Return the records in full, with every character preserved.

*** ENTRIES PROVIDED Section Begins ***

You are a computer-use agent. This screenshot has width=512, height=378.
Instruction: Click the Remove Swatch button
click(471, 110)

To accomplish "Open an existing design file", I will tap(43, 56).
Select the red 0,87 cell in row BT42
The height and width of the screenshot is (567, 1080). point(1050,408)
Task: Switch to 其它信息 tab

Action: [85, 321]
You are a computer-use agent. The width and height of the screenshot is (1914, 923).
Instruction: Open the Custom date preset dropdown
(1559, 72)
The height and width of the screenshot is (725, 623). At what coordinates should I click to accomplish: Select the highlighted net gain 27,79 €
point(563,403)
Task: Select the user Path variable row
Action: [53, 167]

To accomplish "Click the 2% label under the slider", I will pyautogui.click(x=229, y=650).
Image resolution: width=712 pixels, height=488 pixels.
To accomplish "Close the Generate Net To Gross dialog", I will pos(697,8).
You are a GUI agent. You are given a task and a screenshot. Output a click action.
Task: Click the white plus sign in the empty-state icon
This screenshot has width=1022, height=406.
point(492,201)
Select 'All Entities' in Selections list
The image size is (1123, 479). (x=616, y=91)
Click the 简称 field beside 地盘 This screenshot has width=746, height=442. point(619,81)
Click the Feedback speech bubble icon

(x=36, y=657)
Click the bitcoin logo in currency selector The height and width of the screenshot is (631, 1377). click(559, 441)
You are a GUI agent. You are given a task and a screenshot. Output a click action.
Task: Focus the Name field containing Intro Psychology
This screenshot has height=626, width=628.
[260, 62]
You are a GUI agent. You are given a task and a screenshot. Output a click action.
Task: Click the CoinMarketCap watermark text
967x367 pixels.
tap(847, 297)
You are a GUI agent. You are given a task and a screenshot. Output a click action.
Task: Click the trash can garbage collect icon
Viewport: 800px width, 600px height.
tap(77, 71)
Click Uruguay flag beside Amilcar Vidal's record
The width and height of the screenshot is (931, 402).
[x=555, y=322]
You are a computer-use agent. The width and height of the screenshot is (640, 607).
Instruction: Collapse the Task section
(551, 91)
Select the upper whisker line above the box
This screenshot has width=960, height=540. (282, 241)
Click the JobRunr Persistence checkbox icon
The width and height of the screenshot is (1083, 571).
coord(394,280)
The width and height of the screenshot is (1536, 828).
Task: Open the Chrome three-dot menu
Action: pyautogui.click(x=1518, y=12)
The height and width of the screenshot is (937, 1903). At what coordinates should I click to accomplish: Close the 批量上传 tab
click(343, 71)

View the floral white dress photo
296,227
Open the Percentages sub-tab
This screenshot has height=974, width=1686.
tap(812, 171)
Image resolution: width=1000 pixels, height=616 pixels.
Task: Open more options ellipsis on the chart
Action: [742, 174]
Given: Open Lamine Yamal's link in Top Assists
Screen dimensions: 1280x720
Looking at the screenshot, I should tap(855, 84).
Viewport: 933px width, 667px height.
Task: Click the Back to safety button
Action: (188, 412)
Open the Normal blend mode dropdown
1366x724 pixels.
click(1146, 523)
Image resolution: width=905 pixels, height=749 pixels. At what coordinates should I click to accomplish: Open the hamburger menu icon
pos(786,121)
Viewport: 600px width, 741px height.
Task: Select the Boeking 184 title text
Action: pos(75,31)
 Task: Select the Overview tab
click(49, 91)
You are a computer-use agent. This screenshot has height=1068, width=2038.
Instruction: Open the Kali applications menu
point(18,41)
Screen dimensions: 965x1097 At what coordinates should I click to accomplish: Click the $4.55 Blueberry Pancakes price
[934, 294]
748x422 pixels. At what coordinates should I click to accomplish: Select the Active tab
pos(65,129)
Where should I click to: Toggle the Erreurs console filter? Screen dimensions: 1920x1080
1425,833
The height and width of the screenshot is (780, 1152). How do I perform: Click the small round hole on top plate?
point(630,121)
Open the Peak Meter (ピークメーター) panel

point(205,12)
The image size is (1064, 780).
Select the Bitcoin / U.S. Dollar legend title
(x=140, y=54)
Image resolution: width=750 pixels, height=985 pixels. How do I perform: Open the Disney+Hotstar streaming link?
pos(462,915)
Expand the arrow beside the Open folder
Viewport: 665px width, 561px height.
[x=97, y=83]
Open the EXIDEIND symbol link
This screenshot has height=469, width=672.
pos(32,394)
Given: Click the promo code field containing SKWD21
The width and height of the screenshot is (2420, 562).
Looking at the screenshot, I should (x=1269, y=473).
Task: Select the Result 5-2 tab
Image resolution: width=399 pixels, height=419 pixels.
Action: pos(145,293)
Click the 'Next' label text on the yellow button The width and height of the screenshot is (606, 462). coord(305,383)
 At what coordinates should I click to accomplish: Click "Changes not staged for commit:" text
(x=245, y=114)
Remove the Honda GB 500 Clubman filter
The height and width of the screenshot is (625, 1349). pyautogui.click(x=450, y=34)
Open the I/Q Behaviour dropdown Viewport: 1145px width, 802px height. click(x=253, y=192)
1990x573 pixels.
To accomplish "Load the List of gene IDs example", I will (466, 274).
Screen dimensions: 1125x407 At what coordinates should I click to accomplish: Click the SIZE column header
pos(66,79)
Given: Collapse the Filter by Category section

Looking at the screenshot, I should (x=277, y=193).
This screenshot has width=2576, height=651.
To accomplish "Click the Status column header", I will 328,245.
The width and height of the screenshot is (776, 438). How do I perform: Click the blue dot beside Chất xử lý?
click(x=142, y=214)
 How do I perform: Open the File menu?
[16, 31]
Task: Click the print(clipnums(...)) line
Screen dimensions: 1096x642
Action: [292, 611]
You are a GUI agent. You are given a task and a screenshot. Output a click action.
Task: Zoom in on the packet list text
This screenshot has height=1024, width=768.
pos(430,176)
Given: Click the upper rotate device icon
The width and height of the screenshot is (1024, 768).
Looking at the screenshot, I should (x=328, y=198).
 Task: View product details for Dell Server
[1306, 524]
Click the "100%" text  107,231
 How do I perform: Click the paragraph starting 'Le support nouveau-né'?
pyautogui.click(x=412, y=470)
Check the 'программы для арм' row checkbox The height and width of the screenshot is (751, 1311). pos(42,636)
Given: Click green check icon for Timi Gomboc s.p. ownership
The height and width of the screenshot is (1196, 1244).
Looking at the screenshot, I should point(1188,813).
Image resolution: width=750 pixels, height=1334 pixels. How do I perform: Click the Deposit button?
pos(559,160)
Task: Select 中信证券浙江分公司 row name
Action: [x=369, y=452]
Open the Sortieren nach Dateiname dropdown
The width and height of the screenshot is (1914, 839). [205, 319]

*** ENTRIES PROVIDED Section Ends ***

* **EXERCISE RESPONSE**:
You are a computer-use agent. This screenshot has width=512, height=378.
Instruction: Click the Remove Swatch button
click(471, 110)

To accomplish "Open an existing design file", I will tap(43, 56).
Select the red 0,87 cell in row BT42
The height and width of the screenshot is (567, 1080). point(1050,408)
Task: Switch to 其它信息 tab

Action: [85, 321]
You are a computer-use agent. The width and height of the screenshot is (1914, 923).
Instruction: Open the Custom date preset dropdown
(1559, 72)
The height and width of the screenshot is (725, 623). At what coordinates should I click to accomplish: Select the highlighted net gain 27,79 €
point(563,403)
Task: Select the user Path variable row
Action: [53, 167]

To accomplish "Click the 2% label under the slider", I will pyautogui.click(x=229, y=650).
Image resolution: width=712 pixels, height=488 pixels.
To accomplish "Close the Generate Net To Gross dialog", I will pos(697,8).
You are a GUI agent. You are given a task and a screenshot. Output a click action.
Task: Click the white plus sign in the empty-state icon
This screenshot has width=1022, height=406.
point(492,201)
Select 'All Entities' in Selections list
The image size is (1123, 479). (x=616, y=91)
Click the 简称 field beside 地盘 This screenshot has width=746, height=442. point(619,81)
Click the Feedback speech bubble icon

(x=36, y=657)
Click the bitcoin logo in currency selector The height and width of the screenshot is (631, 1377). click(559, 441)
You are a GUI agent. You are given a task and a screenshot. Output a click action.
Task: Focus the Name field containing Intro Psychology
This screenshot has height=626, width=628.
[260, 62]
You are a GUI agent. You are given a task and a screenshot. Output a click action.
Task: Click the CoinMarketCap watermark text
967x367 pixels.
tap(847, 297)
You are a GUI agent. You are given a task and a screenshot. Output a click action.
Task: Click the trash can garbage collect icon
Viewport: 800px width, 600px height.
tap(77, 71)
Click Uruguay flag beside Amilcar Vidal's record
The width and height of the screenshot is (931, 402).
[x=555, y=322]
You are a computer-use agent. The width and height of the screenshot is (640, 607).
Instruction: Collapse the Task section
(551, 91)
Select the upper whisker line above the box
This screenshot has width=960, height=540. (282, 241)
Click the JobRunr Persistence checkbox icon
The width and height of the screenshot is (1083, 571).
coord(394,280)
The width and height of the screenshot is (1536, 828).
Task: Open the Chrome three-dot menu
Action: pyautogui.click(x=1518, y=12)
The height and width of the screenshot is (937, 1903). At what coordinates should I click to accomplish: Close the 批量上传 tab
click(343, 71)

View the floral white dress photo
296,227
Open the Percentages sub-tab
This screenshot has height=974, width=1686.
tap(812, 171)
Image resolution: width=1000 pixels, height=616 pixels.
Task: Open more options ellipsis on the chart
Action: [742, 174]
Given: Open Lamine Yamal's link in Top Assists
Screen dimensions: 1280x720
Looking at the screenshot, I should tap(855, 84).
Viewport: 933px width, 667px height.
Task: Click the Back to safety button
Action: (188, 412)
Open the Normal blend mode dropdown
1366x724 pixels.
click(1146, 523)
Image resolution: width=905 pixels, height=749 pixels. At what coordinates should I click to accomplish: Open the hamburger menu icon
pos(786,121)
Viewport: 600px width, 741px height.
Task: Select the Boeking 184 title text
Action: pos(75,31)
 Task: Select the Overview tab
click(49, 91)
You are a computer-use agent. This screenshot has height=1068, width=2038.
Instruction: Open the Kali applications menu
point(18,41)
Screen dimensions: 965x1097 At what coordinates should I click to accomplish: Click the $4.55 Blueberry Pancakes price
[934, 294]
748x422 pixels. At what coordinates should I click to accomplish: Select the Active tab
pos(65,129)
Where should I click to: Toggle the Erreurs console filter? Screen dimensions: 1920x1080
1425,833
The height and width of the screenshot is (780, 1152). How do I perform: Click the small round hole on top plate?
point(630,121)
Open the Peak Meter (ピークメーター) panel

point(205,12)
The image size is (1064, 780).
Select the Bitcoin / U.S. Dollar legend title
(x=140, y=54)
Image resolution: width=750 pixels, height=985 pixels. How do I perform: Open the Disney+Hotstar streaming link?
pos(462,915)
Expand the arrow beside the Open folder
Viewport: 665px width, 561px height.
[x=97, y=83]
Open the EXIDEIND symbol link
This screenshot has height=469, width=672.
pos(32,394)
Given: Click the promo code field containing SKWD21
The width and height of the screenshot is (2420, 562).
Looking at the screenshot, I should (x=1269, y=473).
Task: Select the Result 5-2 tab
Image resolution: width=399 pixels, height=419 pixels.
Action: pos(145,293)
Click the 'Next' label text on the yellow button The width and height of the screenshot is (606, 462). coord(305,383)
 At what coordinates should I click to accomplish: Click "Changes not staged for commit:" text
(x=245, y=114)
Remove the Honda GB 500 Clubman filter
The height and width of the screenshot is (625, 1349). pyautogui.click(x=450, y=34)
Open the I/Q Behaviour dropdown Viewport: 1145px width, 802px height. click(x=253, y=192)
1990x573 pixels.
To accomplish "Load the List of gene IDs example", I will (466, 274).
Screen dimensions: 1125x407 At what coordinates should I click to accomplish: Click the SIZE column header
pos(66,79)
Given: Collapse the Filter by Category section

Looking at the screenshot, I should (x=277, y=193).
This screenshot has width=2576, height=651.
To accomplish "Click the Status column header", I will 328,245.
The width and height of the screenshot is (776, 438). How do I perform: Click the blue dot beside Chất xử lý?
click(x=142, y=214)
 How do I perform: Open the File menu?
[16, 31]
Task: Click the print(clipnums(...)) line
Screen dimensions: 1096x642
Action: [292, 611]
You are a GUI agent. You are given a task and a screenshot. Output a click action.
Task: Zoom in on the packet list text
This screenshot has height=1024, width=768.
pos(430,176)
Given: Click the upper rotate device icon
The width and height of the screenshot is (1024, 768).
Looking at the screenshot, I should (x=328, y=198).
 Task: View product details for Dell Server
[1306, 524]
Click the "100%" text  107,231
 How do I perform: Click the paragraph starting 'Le support nouveau-né'?
pyautogui.click(x=412, y=470)
Check the 'программы для арм' row checkbox The height and width of the screenshot is (751, 1311). pos(42,636)
Given: Click green check icon for Timi Gomboc s.p. ownership
The height and width of the screenshot is (1196, 1244).
Looking at the screenshot, I should point(1188,813).
Image resolution: width=750 pixels, height=1334 pixels. How do I perform: Click the Deposit button?
pos(559,160)
Task: Select 中信证券浙江分公司 row name
Action: [x=369, y=452]
Open the Sortieren nach Dateiname dropdown
The width and height of the screenshot is (1914, 839). [205, 319]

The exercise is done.